Exercise aim
Reproduce the items below from the line holding "Task: Navigate back to Settings Home" through the end of the items, inclusive, replacing "Settings Home" with "Account Settings" and leaving everything else unchanged. Omit the pictures from your answer.

######

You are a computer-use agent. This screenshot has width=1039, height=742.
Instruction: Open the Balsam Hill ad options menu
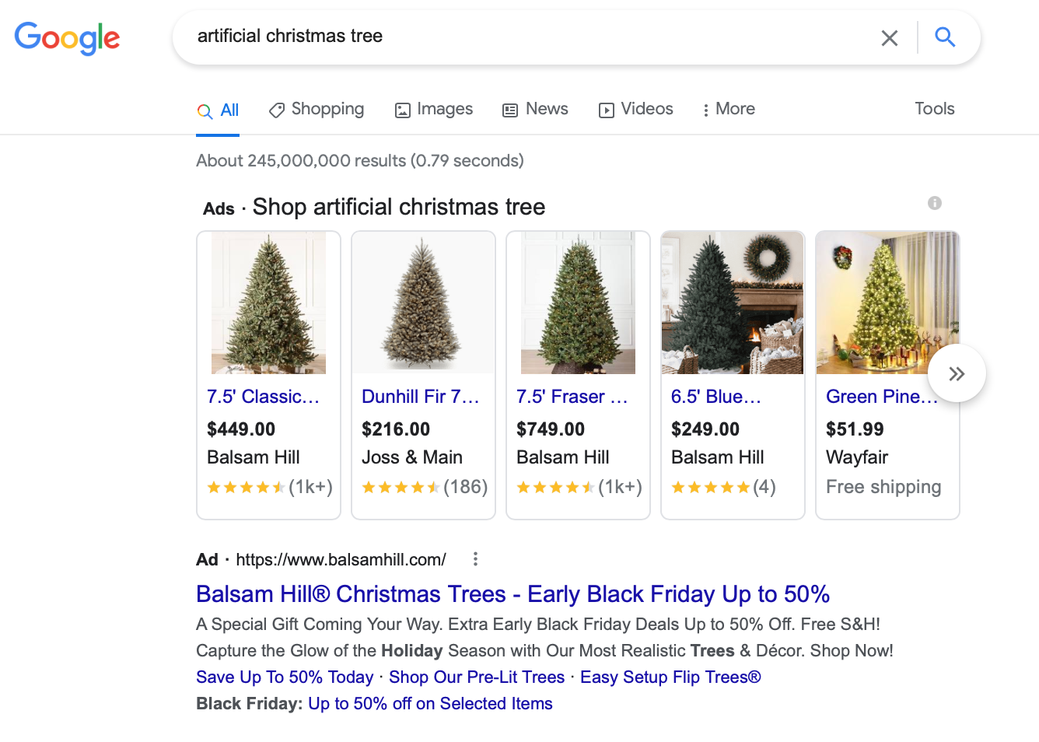point(475,559)
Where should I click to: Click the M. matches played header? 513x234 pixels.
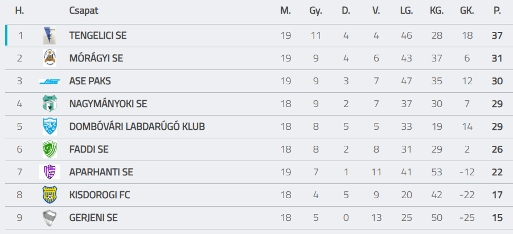point(286,11)
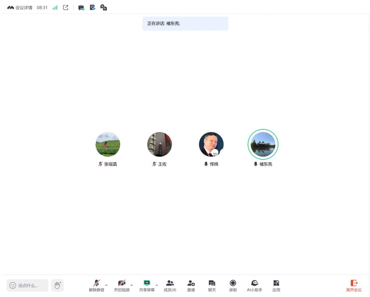Click the 邀请 invite icon
The height and width of the screenshot is (297, 370).
[x=191, y=286]
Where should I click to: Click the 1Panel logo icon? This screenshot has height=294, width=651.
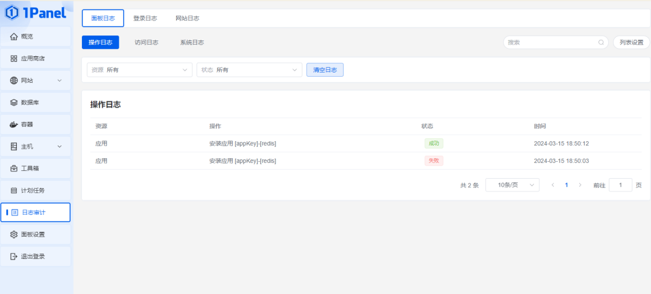(x=11, y=11)
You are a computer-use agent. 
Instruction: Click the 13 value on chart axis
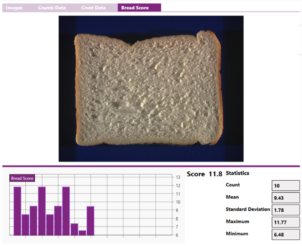[x=178, y=178]
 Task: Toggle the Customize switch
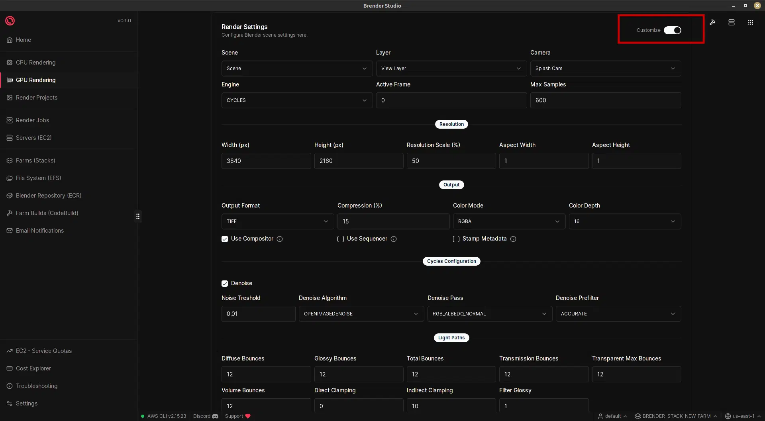(673, 30)
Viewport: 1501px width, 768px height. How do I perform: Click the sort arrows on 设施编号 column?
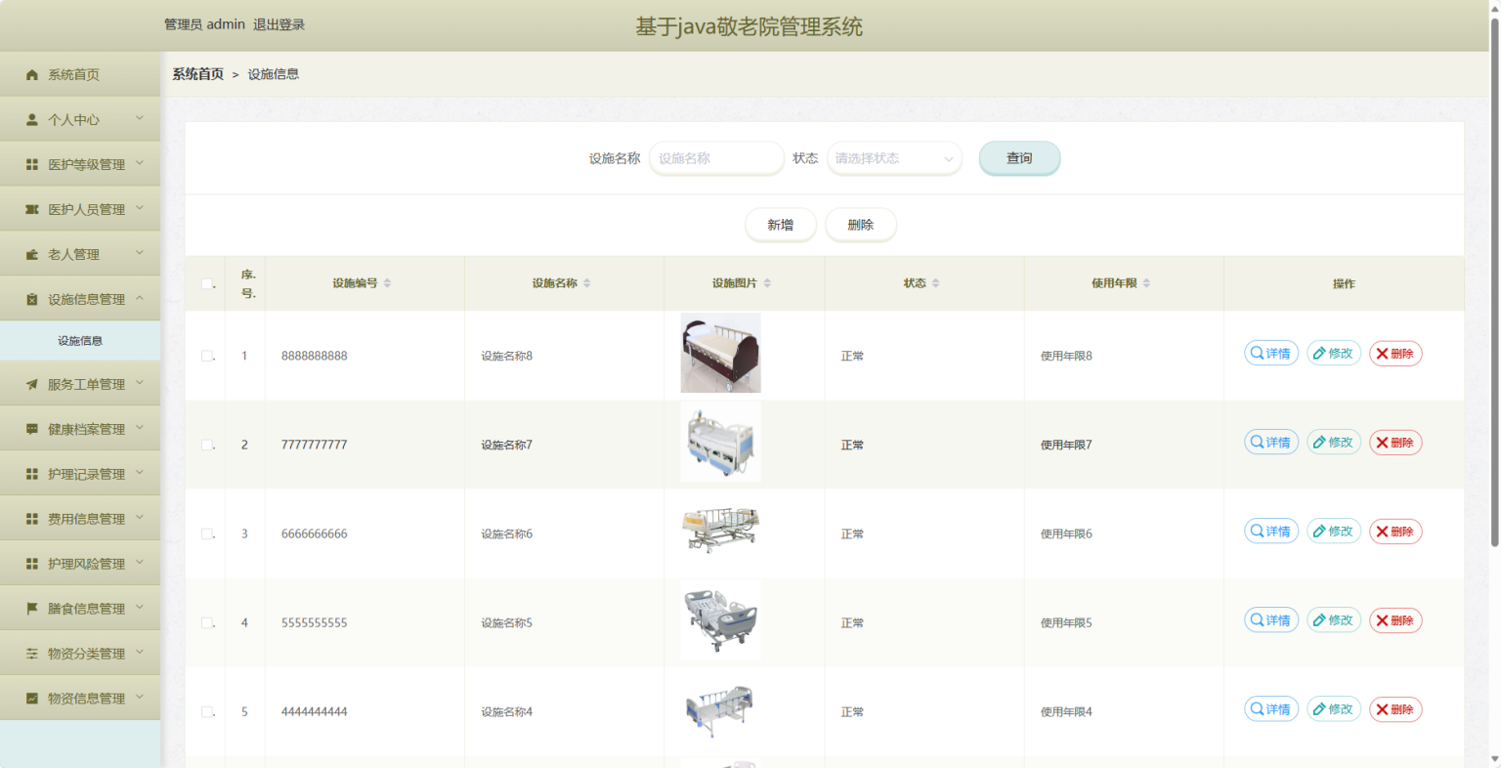[x=387, y=283]
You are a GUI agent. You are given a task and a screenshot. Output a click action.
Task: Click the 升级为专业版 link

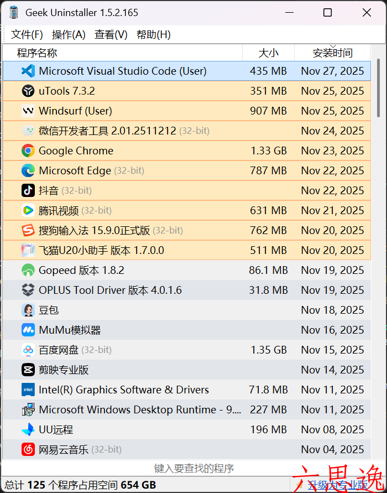[x=337, y=485]
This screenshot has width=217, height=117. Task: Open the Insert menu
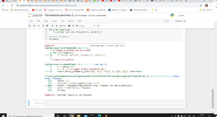pyautogui.click(x=55, y=21)
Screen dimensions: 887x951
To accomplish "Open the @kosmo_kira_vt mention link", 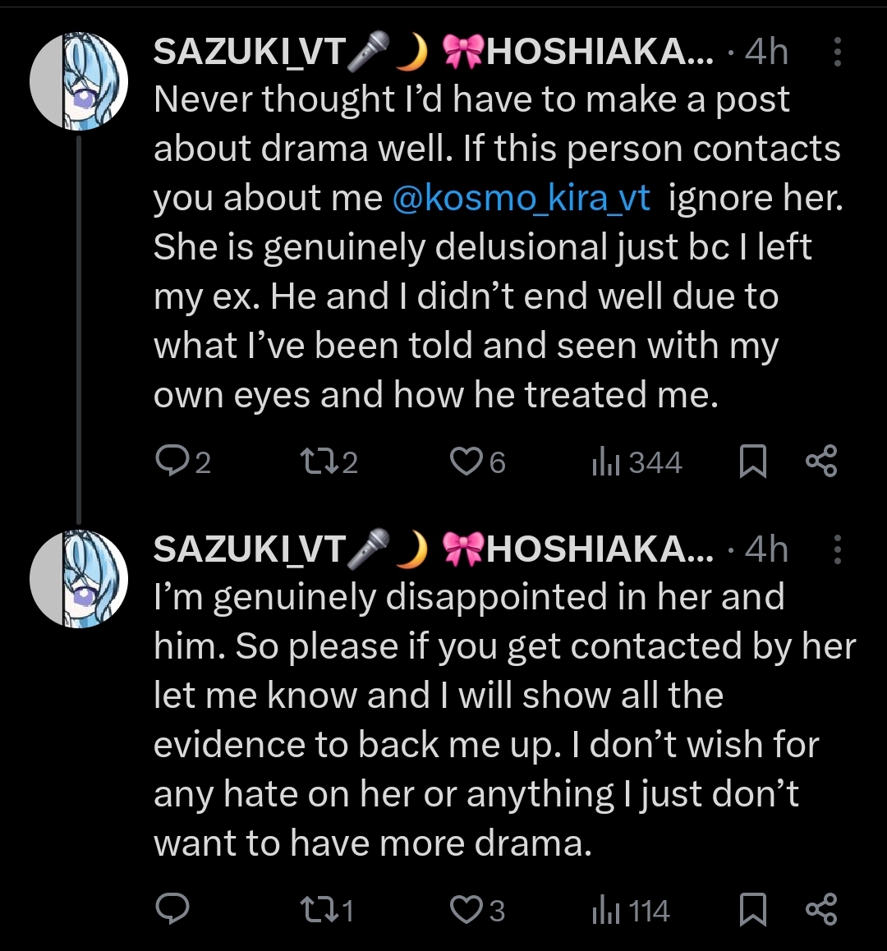I will [x=522, y=199].
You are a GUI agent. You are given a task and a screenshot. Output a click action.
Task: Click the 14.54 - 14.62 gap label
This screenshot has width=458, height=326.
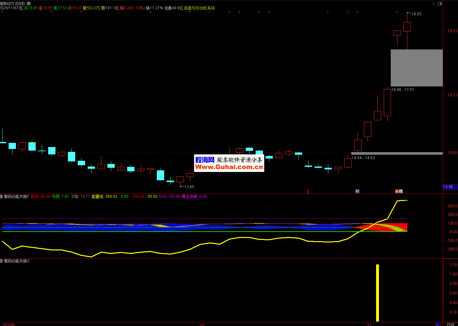click(363, 158)
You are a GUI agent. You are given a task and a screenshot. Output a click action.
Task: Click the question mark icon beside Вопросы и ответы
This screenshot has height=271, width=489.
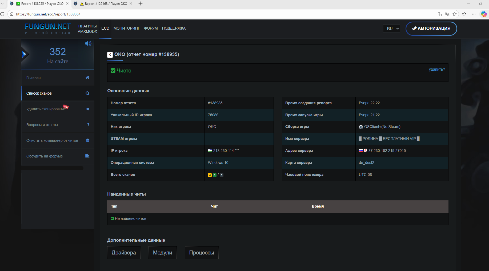pyautogui.click(x=88, y=125)
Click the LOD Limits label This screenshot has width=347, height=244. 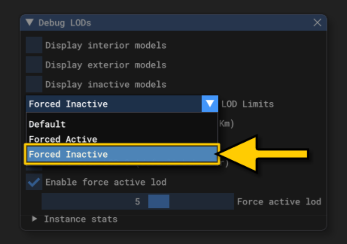(x=247, y=104)
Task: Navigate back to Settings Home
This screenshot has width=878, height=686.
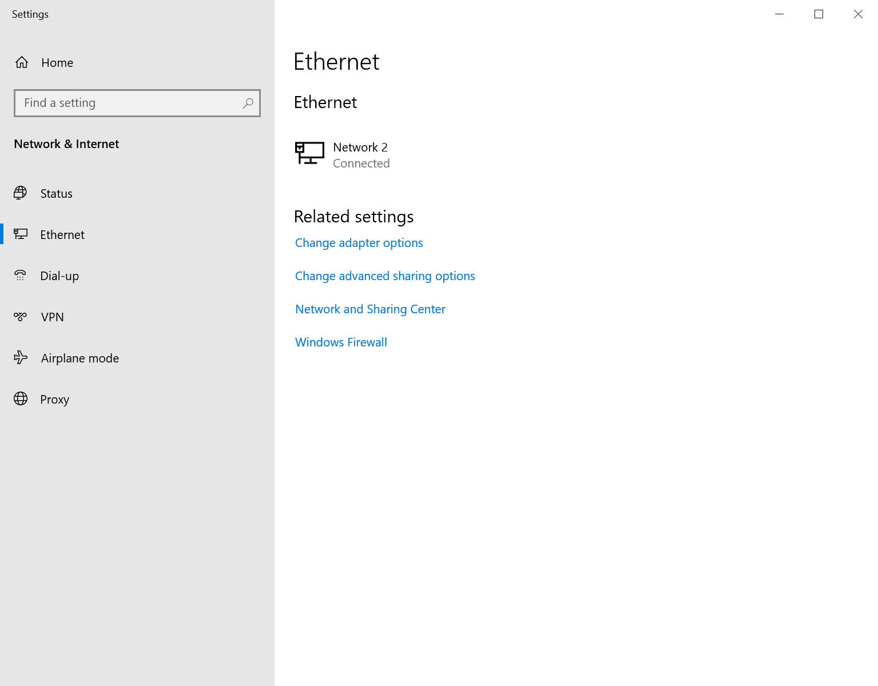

######

Final answer
Task: Navigate back to Account Settings
This screenshot has width=878, height=686.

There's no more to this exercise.